As a co-Editor-in-Chief of The Harvard Gamut, a poetry editor on Persephone, a literature concentrator, a recently anointed Marshall Scholar, and a poet herself, Vasiliauskas, who is also a Crimson photography editor, knows how to talk about pretty much anything. Ironically, though, she can be reticent when discussing her own accomplishments.
She seems a bit embarrassed when asked about the Marshall, which she sees as “an opportunity to spend two years in a great academic institution in an interesting country that I’ve never spent a significant amount of time in.” Next fall, she will begin work on a one-year masters degree in Criticism and Culture at the University of Cambridge in England.
The degree, a “literary theory and philosophy taught course,” may sound like a more intense version of the literature concentration, but Vasiliauskas plans on taking a different approach to her studies than the faculty in Dana Palmer House does.
“The literature concentration—in a very good, productive way, but nevertheless—instrumentalizes literary theory for the purposes of doing readings of works of literature or works of art,” she says. Her studies in England will focus “in a sustained way” on theory and philosophy as autonomous works.
“I’m looking forward to taking a course just on Derrida. Period,” she says with a laugh. Vasiliauskas seems to know that her planned course of study might nauseate the average theory-starved English concentrator, but she keeps her feet in the world of literature through her poetry writing and editorial duties.
“As an editor, I’m in a position to get to read more student poetry than most other people on campus,” she says of her positions on Persephone and The Gamut. “There are an unbelievable number of unbelievably talented poets at Harvard who are writing a lot of great stuff right now.”
Even those whose poetic voices aren’t as refined earn Vasiliauskas’ praise. “I try to be very encouraging,” she says. “I’m generally open to printing stuff that may show some kind of limitations or mistakes on the part of the poet but nevertheless shows a lot of promise and even a lot of thought and interest.”
As for her own work, she keeps much of it out of the public eye. “I write tons of stuff that would never make it into poetry magazines on campus,” she says.
But as someone who has taken three poetry workshops in her time at Harvard and endured the rigors of the Literature concentration, Vasiliauskas is certainly not a novice writer.
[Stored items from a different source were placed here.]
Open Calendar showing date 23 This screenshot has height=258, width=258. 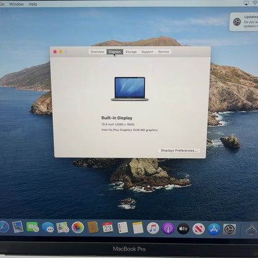[x=107, y=228]
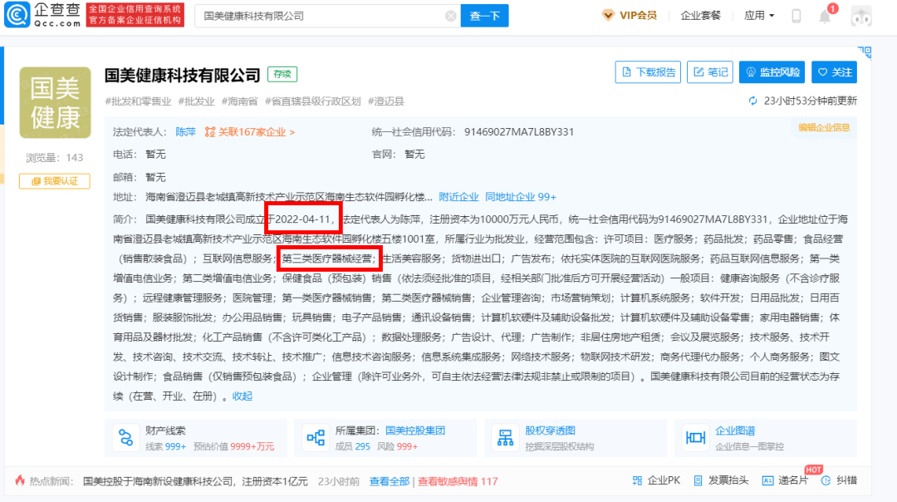Click the company name search input field
The image size is (897, 502).
[x=320, y=16]
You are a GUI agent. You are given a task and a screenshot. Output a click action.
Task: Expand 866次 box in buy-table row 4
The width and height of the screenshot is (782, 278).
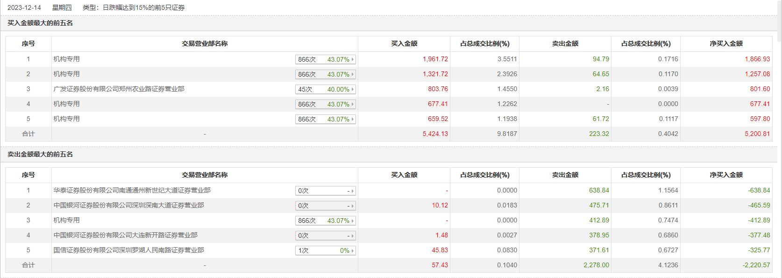(x=325, y=104)
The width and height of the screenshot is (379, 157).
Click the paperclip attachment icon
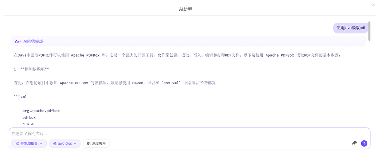[354, 143]
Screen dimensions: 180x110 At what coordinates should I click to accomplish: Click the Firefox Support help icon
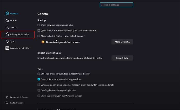click(x=7, y=103)
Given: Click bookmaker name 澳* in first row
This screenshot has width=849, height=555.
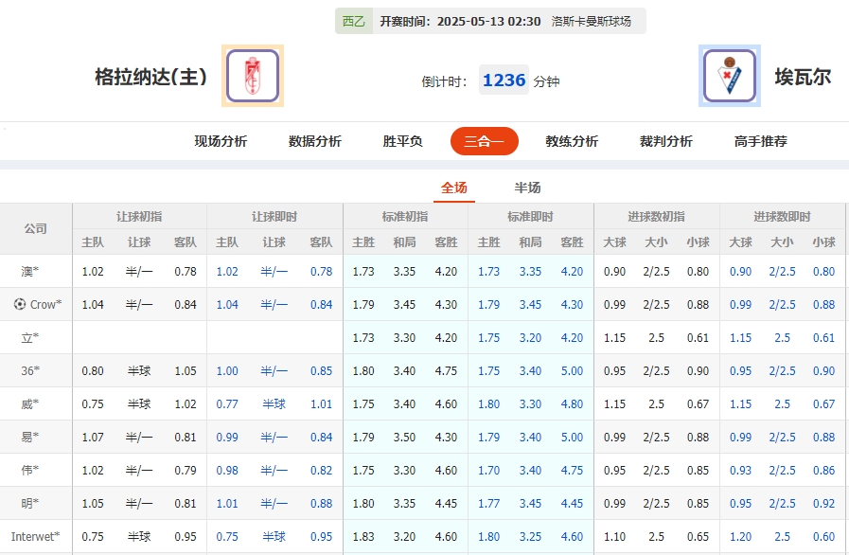Looking at the screenshot, I should [x=28, y=272].
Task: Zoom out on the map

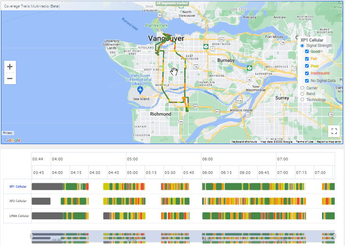Action: pyautogui.click(x=10, y=78)
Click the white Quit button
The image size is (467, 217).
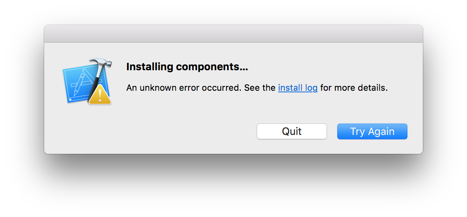click(292, 131)
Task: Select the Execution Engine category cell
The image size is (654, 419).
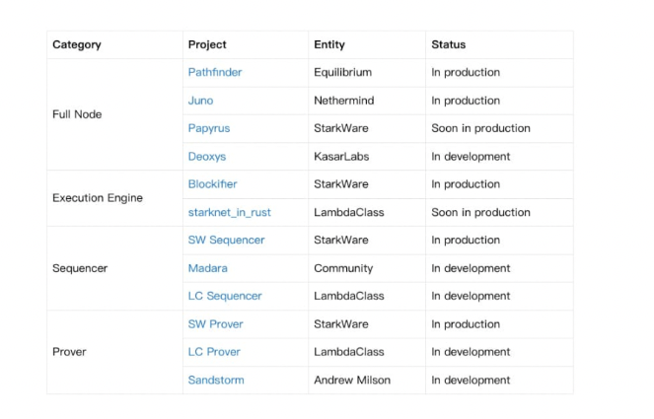Action: [x=98, y=198]
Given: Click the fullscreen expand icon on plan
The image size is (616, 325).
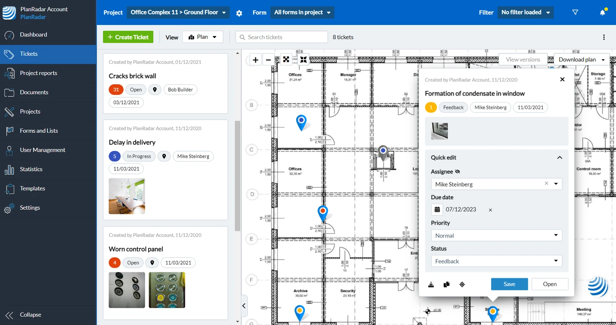Looking at the screenshot, I should pos(286,59).
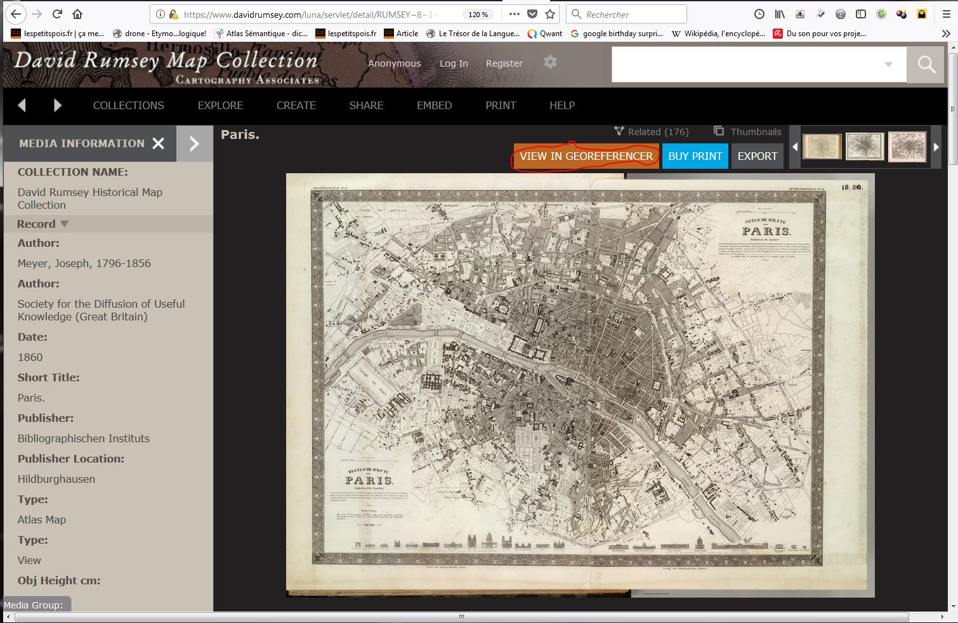The image size is (958, 623).
Task: Reload the page in browser
Action: [57, 14]
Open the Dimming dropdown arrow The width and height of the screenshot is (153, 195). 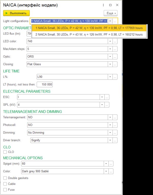pos(110,133)
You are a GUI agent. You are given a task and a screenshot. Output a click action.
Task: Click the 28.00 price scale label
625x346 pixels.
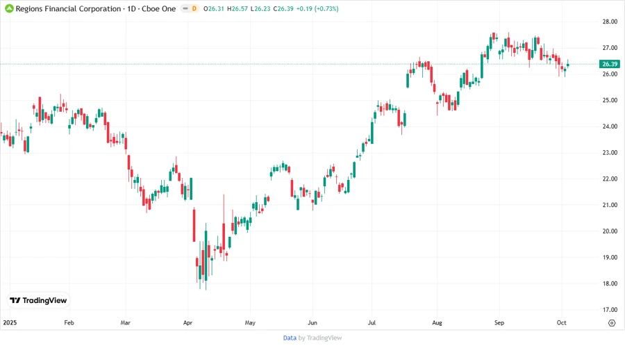tap(610, 22)
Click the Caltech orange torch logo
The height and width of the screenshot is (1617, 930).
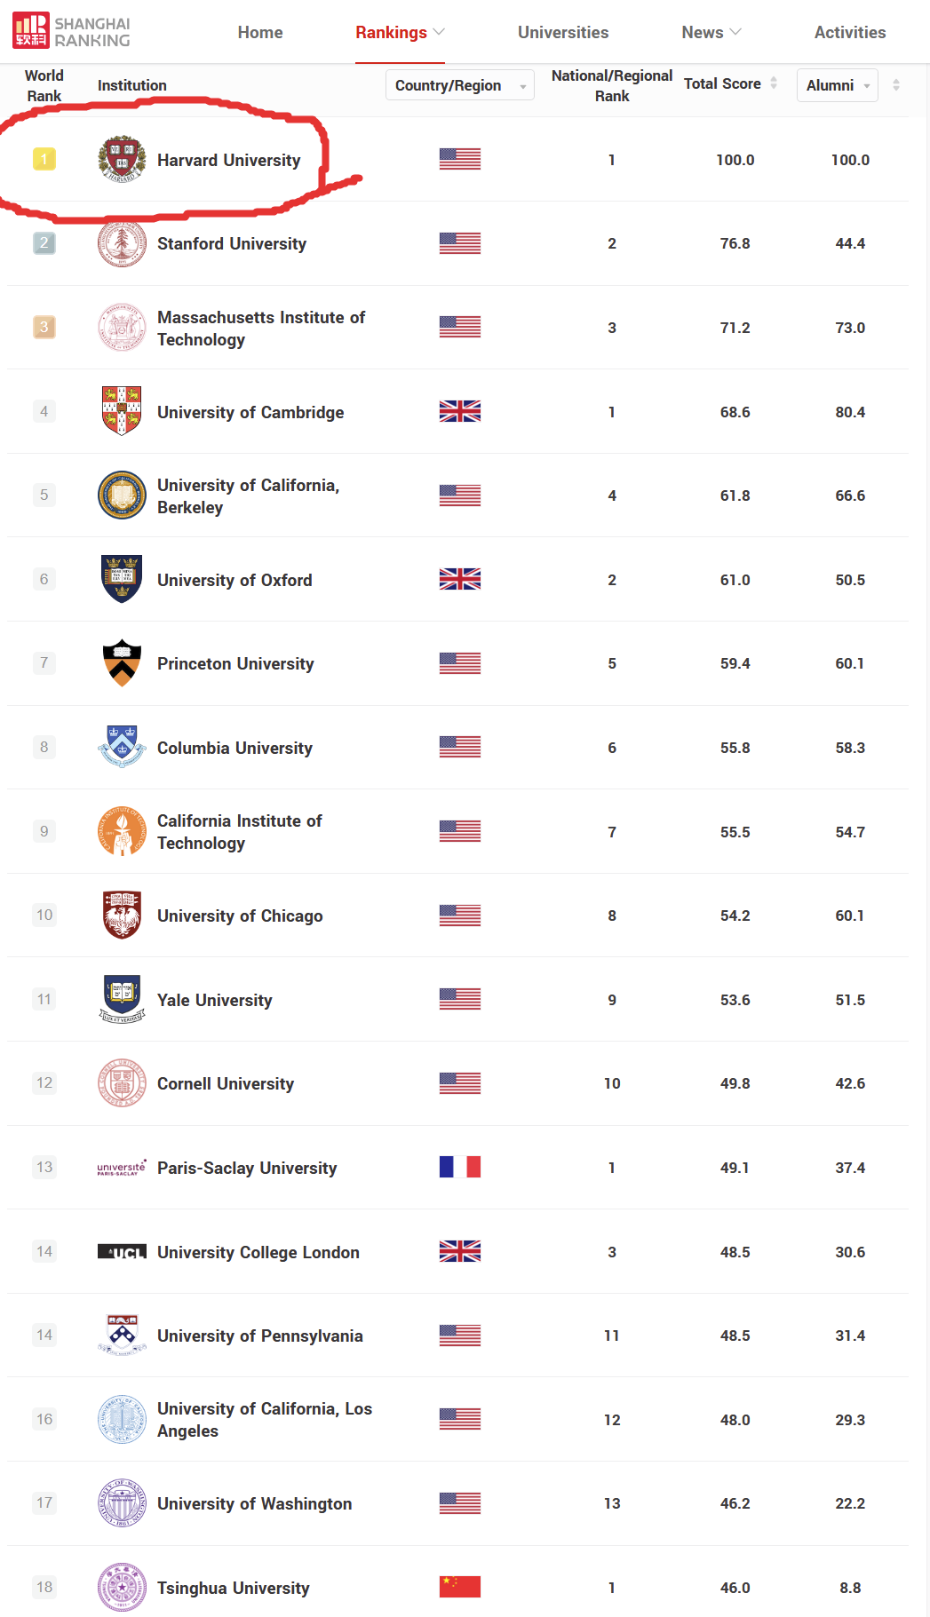point(122,831)
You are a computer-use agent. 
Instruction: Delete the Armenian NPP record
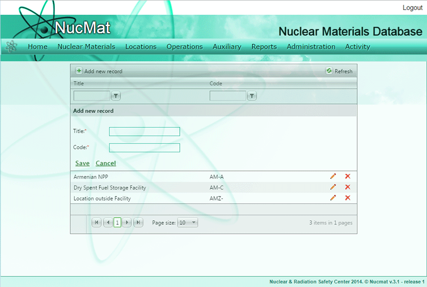click(x=348, y=176)
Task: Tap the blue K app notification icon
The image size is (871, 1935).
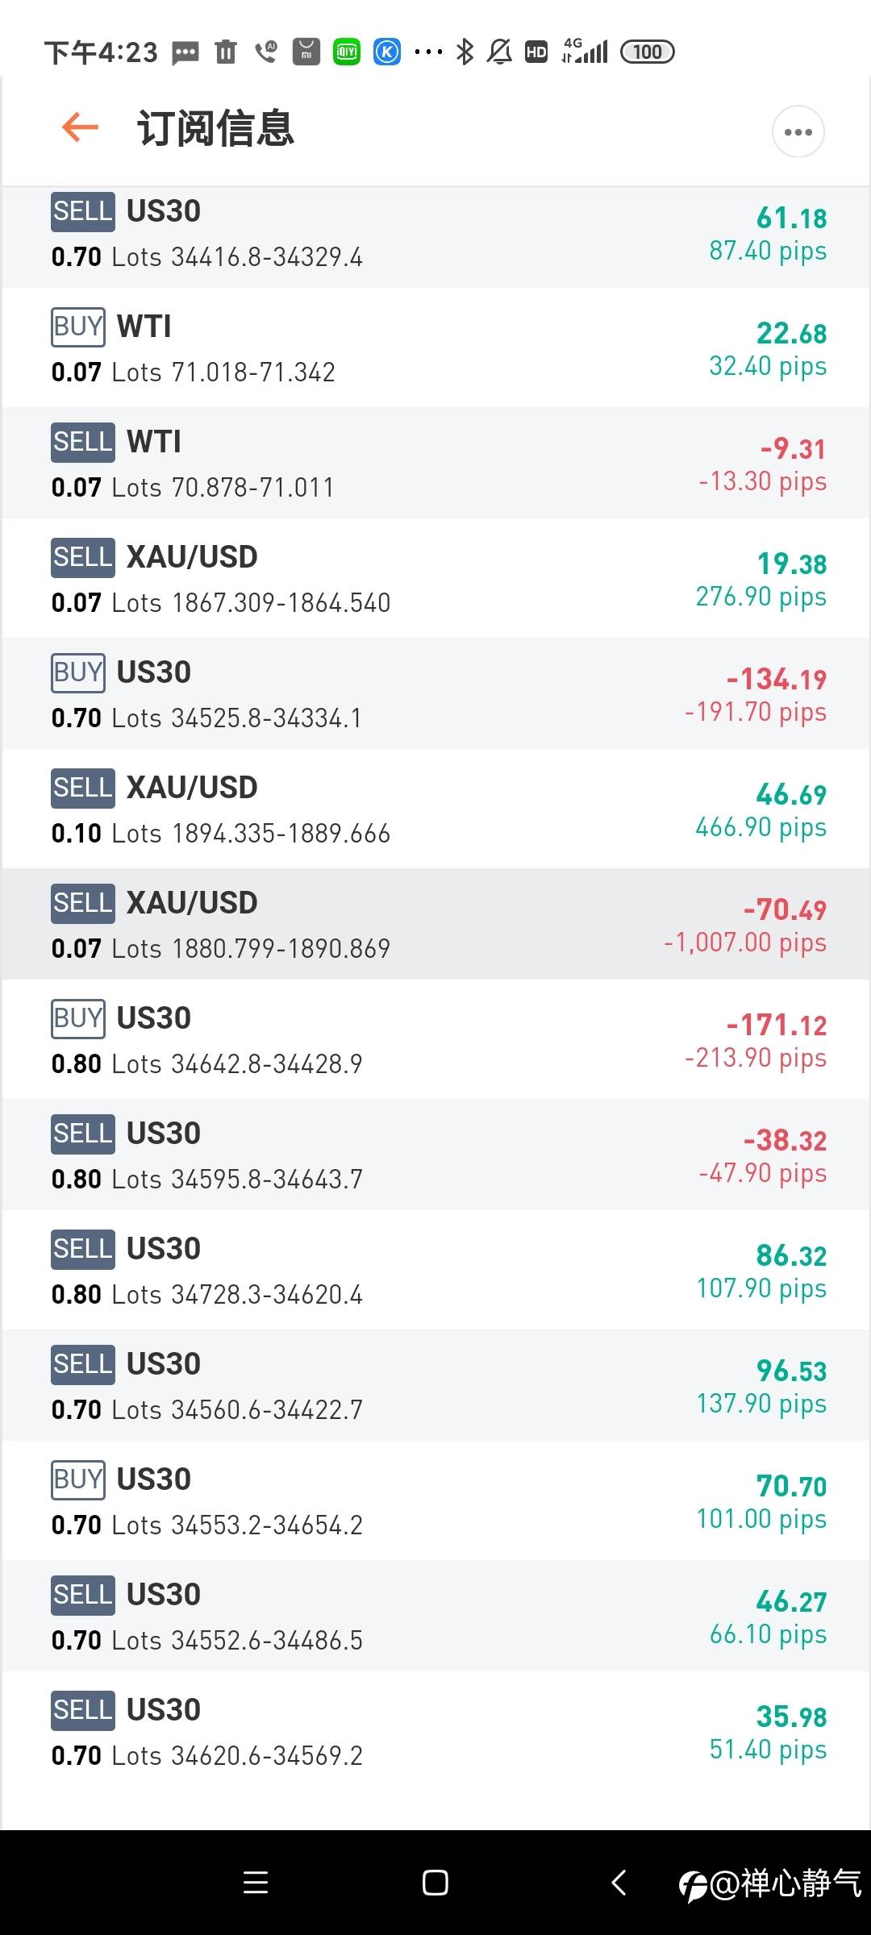Action: 387,52
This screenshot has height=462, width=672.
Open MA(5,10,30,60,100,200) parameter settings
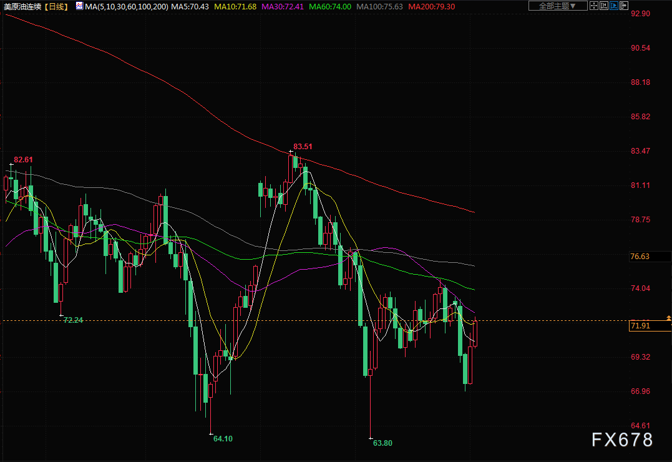(x=127, y=6)
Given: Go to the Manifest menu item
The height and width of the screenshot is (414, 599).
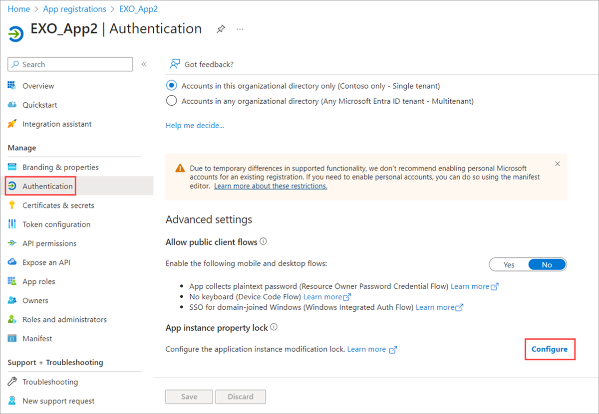Looking at the screenshot, I should click(x=37, y=339).
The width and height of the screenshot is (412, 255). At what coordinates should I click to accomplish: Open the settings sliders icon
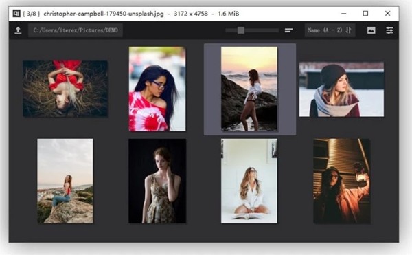[389, 30]
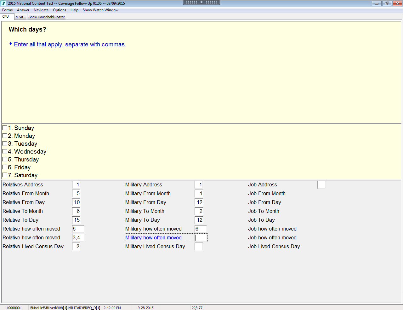Select the CFU tab

[6, 17]
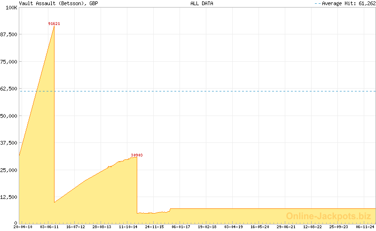Screen dimensions: 376x231
Task: Select the 37,500 y-axis tick label
Action: tap(9, 143)
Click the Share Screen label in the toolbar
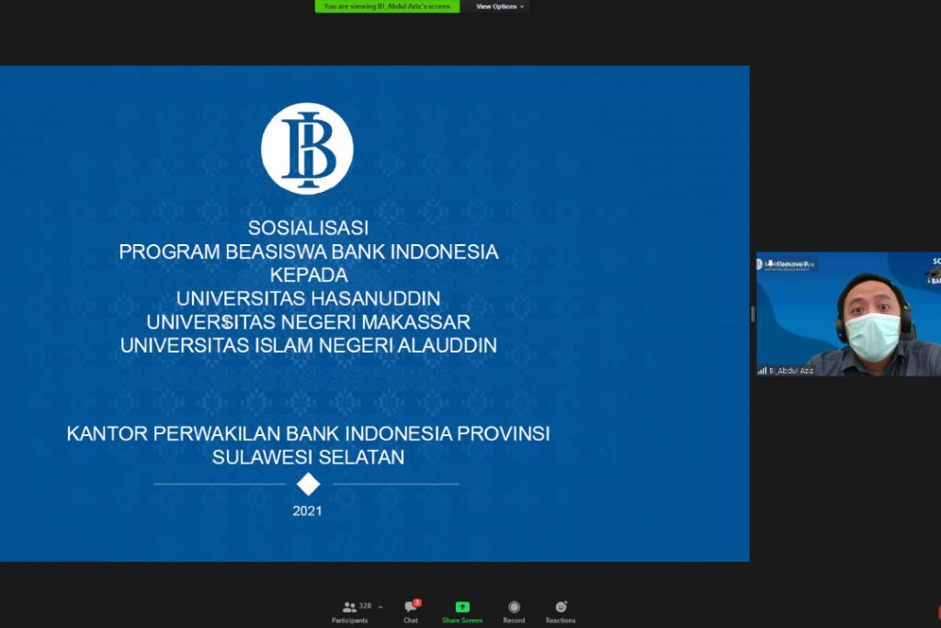 pos(461,621)

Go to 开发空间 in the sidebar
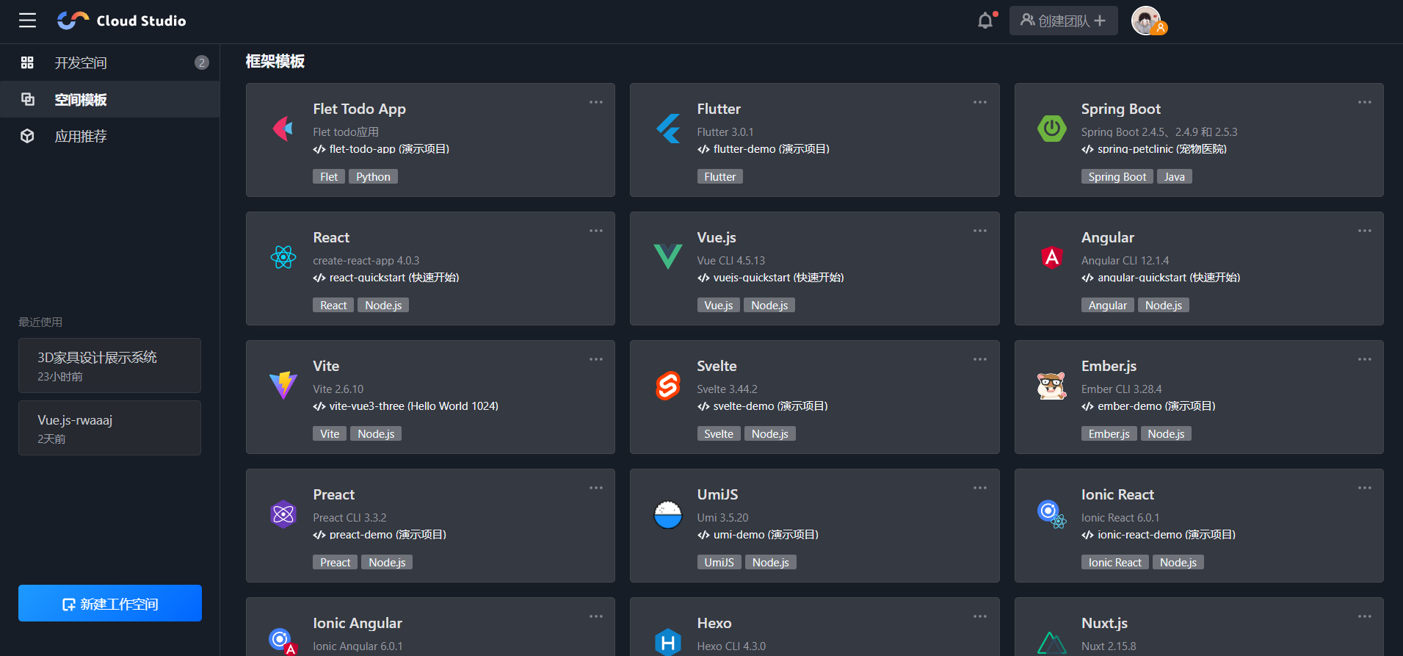[81, 63]
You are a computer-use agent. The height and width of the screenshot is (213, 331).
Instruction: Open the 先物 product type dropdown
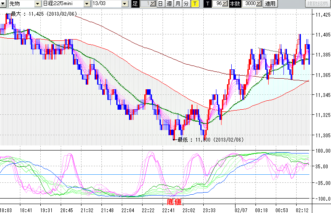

She has published numerous poems and some essays in both magazines she works for, and is now looking to make her voice heard in the wider world by submitting to professional publications.
“I started off with the New Yorker and the Paris Review,” she says with a nervous smile. “But I’m sure I’ll have to work my way well down my list before anything comes of it.”
Instead of seeking a stereotypical neo-beatnik life, Vasiliauskas aspires to fit her interests as a writer into her current plans to become an academic, following in the footsteps of poet-academics John L. Ashbery ’49 or Adrienne Rich ’51.
“I’m pretty sure that I’ll go to do these two years in the UK, I’ll come back to the U.S. and do my Ph.D, and then hopefully”—she knocks on wood—“get a job and try to publish a lot and maybe get tenure someday.”
Although she sounds optimistic about editing her thesis into a series of journal-length articles, she grows most hopeful when she talks of publishing her verse.
“I’d say that most of the work I’m proudest of comes through thought and through reading poetry and philosophy,” she says. It shows, especially in “Compline,” one in a series of poems chronicling the liturgical hours that was published in the Spring 2006 issue of The Gamut. The poem exudes the wisdom of a poet twice her age and the energy of any college writer, as in its final stanza:
“[W]hat evidence can there be for your eyes? They cast no shadow / but the shadow of my darkness, as reddening breath / passes within us and opens every window to light.”